Prompt |
Could every line of the listing be output exactly, with the pictures skipped?

____ Records shown

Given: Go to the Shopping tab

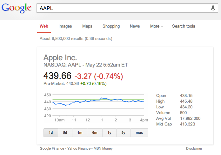Looking at the screenshot, I should coord(111,26).
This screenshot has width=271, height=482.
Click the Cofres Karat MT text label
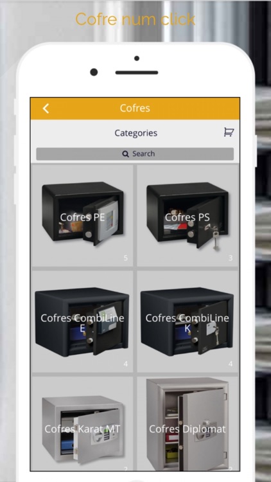tap(82, 429)
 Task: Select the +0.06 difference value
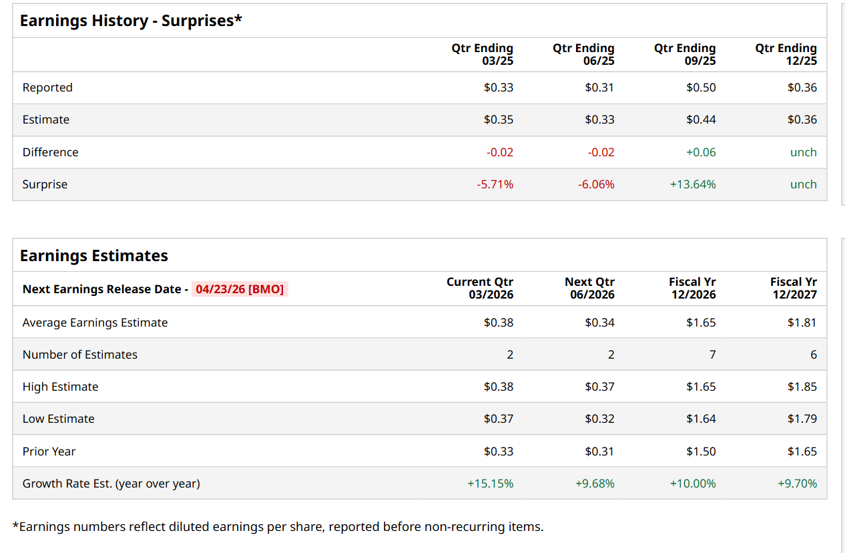tap(701, 152)
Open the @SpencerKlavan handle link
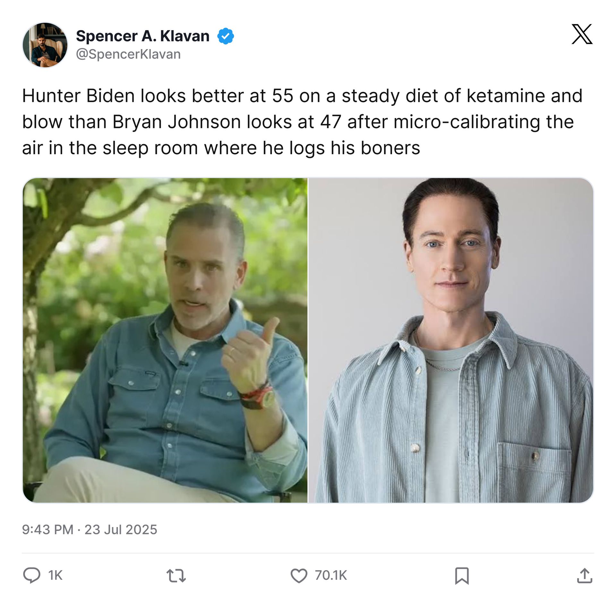 [128, 54]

________

Answer box |
Given: Go to the Shopping tab

Looking at the screenshot, I should coord(111,26).
This screenshot has width=271, height=482.
Click the Cofres Karat MT text label
tap(82, 429)
 Task: Select the +0.06 difference value
tap(701, 152)
Open the @SpencerKlavan handle link
 [128, 54]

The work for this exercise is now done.